Start of Supplied passage

Me, I’m into two terrific audible books. Sutton Foster’s Hooked, about the Broadway star’s relationship with her personality disordered mother. And Hello, Molly, the SNL star Molly Shannon’s story, anchored by her own conflicted relationship with her alcoholic, charismatic father. Shannon grew up a few blocks from where I was growing up at the same time, me on Norwood Road, she on Winchell Road, in Shaker Heights. Her story of stowing away with her friend at age 13 on a New York-bound flight, and getting away with it? Worth the price of admission.

And from Ann:

I listened to Rachel Kushner read a fantastic Edna O’Brien story, “Come Into the Drawing Room, Doris” 

And more recommended viewing from Ann:

Annabelle and I gobbled up all of The Staircase, with Colin Firth as the creepy Michael Petersen and Toni Collette as the wife he very likely murdered.

And from both of us on more streaming recs: Peaky Fucking Blinders! Final season. (But not the end of the Blinders.)

Links we’ve loved…

David Sedaris is still going strong with his latest book of essays. Here’s how he eats.

This is a fascinating review of a book that asks what rocks can teach us. Thanks, Stephen Metcalf and Slate Culture Gabfest.

Are you a cat person? I am. We always had cats growing up, and I now live with two perfectly eccentric cats, Gertrude and Hermia. I loved this story about the cats of Iceland, these “elegant assassins.”

End of Supplied passage
Start of Records

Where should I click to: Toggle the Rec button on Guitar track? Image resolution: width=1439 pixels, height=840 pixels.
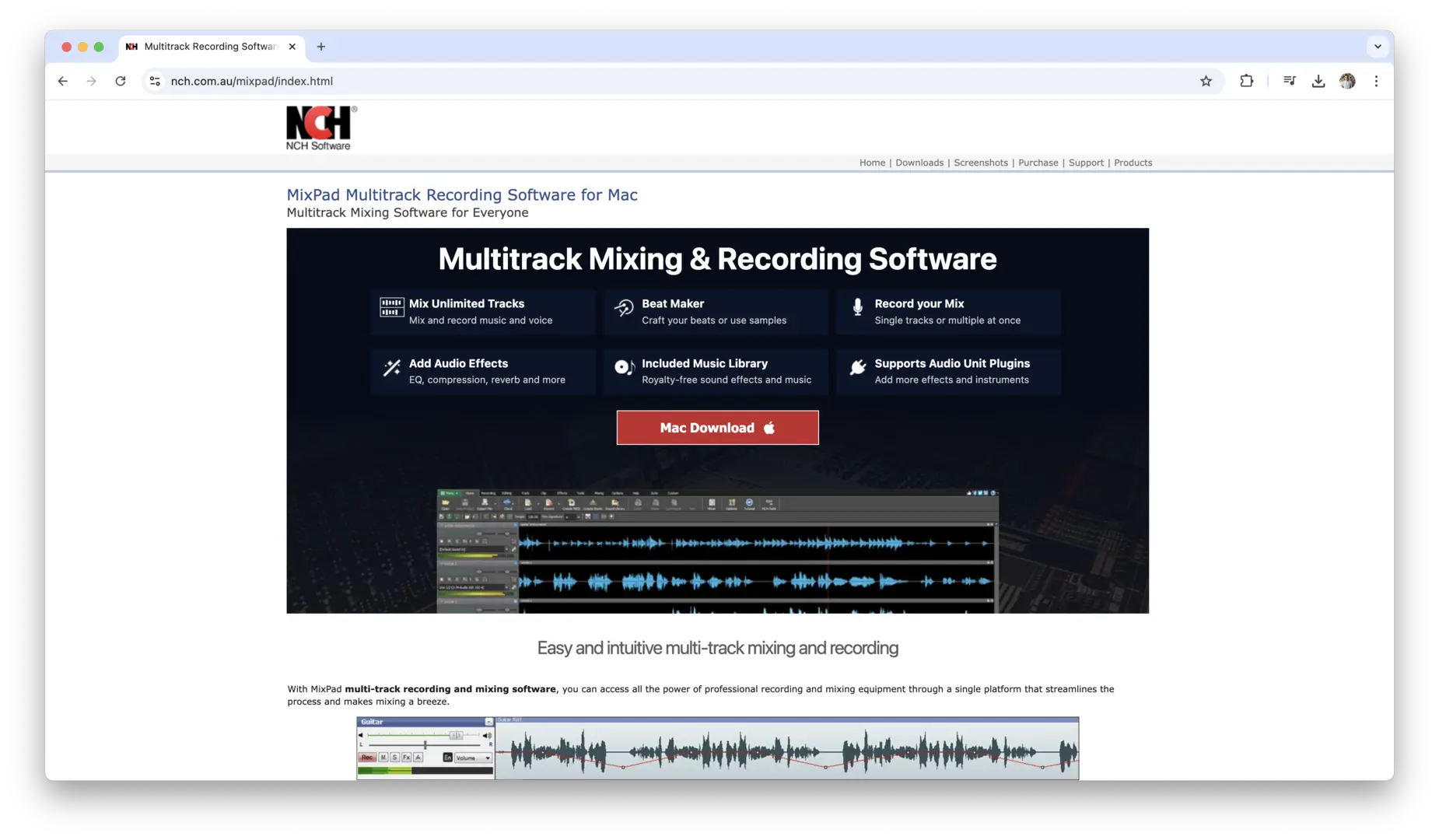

End of Records
Start of Records

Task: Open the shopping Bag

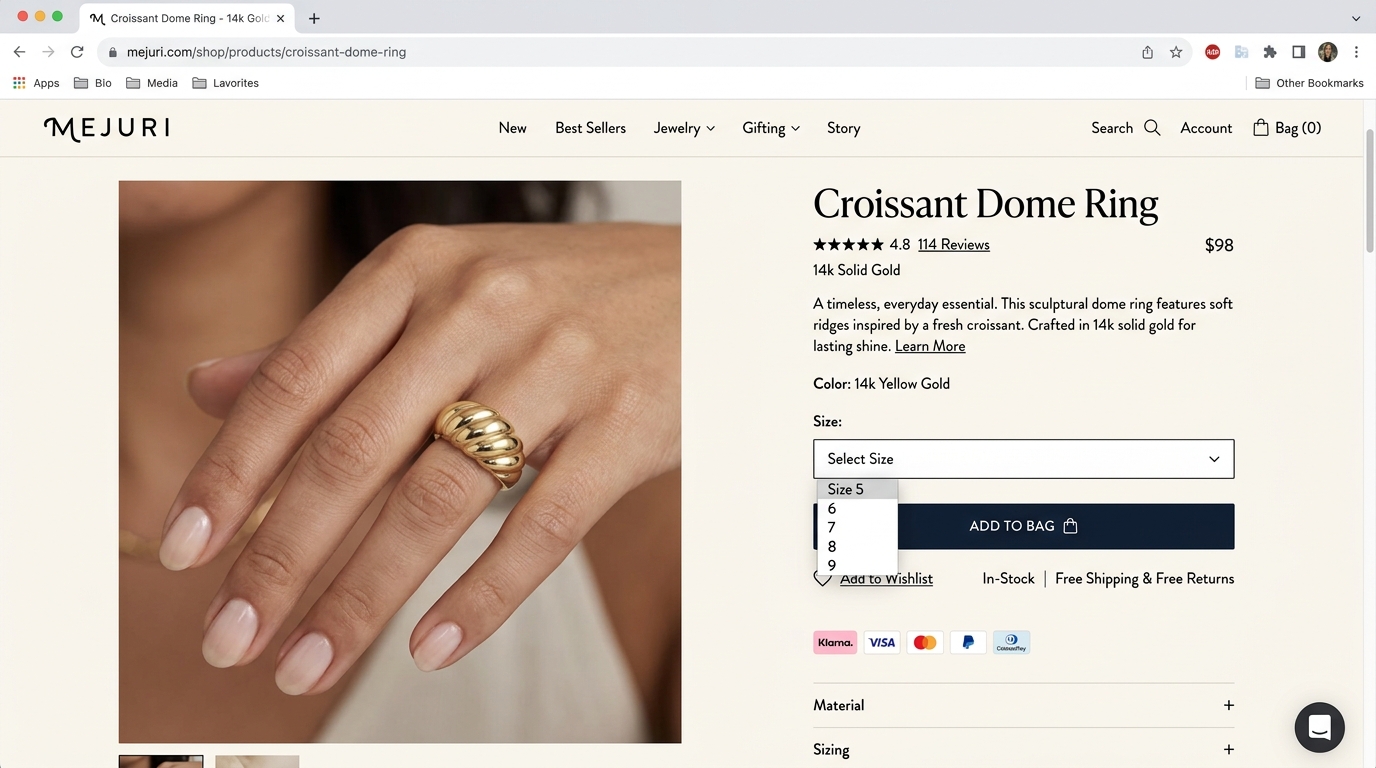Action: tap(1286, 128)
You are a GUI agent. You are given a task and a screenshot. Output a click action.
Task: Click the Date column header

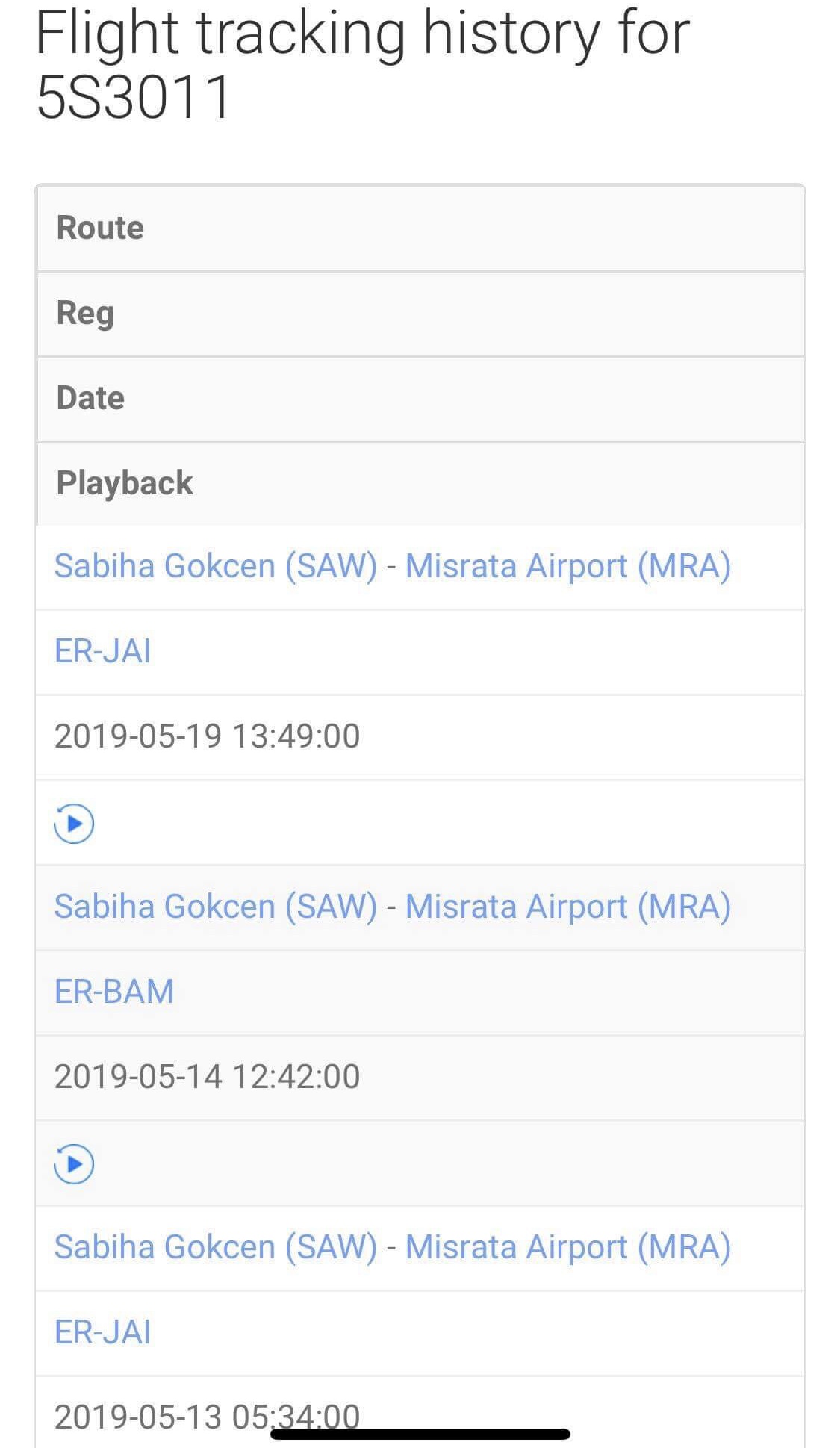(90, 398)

End of Records
Start of Records

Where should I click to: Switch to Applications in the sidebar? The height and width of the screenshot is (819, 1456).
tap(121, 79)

End of Records

# What to do
1. Print the passage of book, show, and link recommendations exactly as it appears, from "Annabelle and I" down to "very likely murdered.".
2. In one to three sentences, explain what the recommendations passage says makes Molly Shannon's audiobook worth the price of admission.
3. Go on with the passage of book, show, and link recommendations, starting after its last sentence.

# Responses in order
1.
Annabelle and I gobbled up all of The Staircase, with Colin Firth as the creepy Michael Petersen and Toni Collette as the wife he very likely murdered.

2. The passage says it is Shannon's story of stowing away with her friend at age 13 on a New York-bound flight and getting away with it.

3.
Do you know the writer Mary Norris, native Clevelander, long time “comma queen” of The New Yorker, and author of the memoir Between You and Me (excellent, btw), writes about how to use a hyphen (and why the New Yorker hyphenates teen-ager).

Not long ago, Ann and I saw The Lehman Trilogy, about the history of Lehman Brothers. It is, without question, the best Broadway show I’ve ever seen. It won the Tony this year for best play. It was directed by Sam Mendez, who also directed the movies American Beauty (his first film; he was so green, he didn’t even know to say “CUT!” at the end of the scene; he won best director, best movie and more), Revolutionary Road, and Skyfall , among many others. Here’s a New Yorker profile of this extraordinary artist.

And Father’s Day is tomorrow. Bless you, fathers! Here is a story about a daughter and a father and how a recipe for spanakopita linked generations and countries.

And finally…

Watch the trailer for Strange Loop, arguably the best musical on Broadway right now, and hands down one of the most innovative musicals ever.

See you in a couple weeks!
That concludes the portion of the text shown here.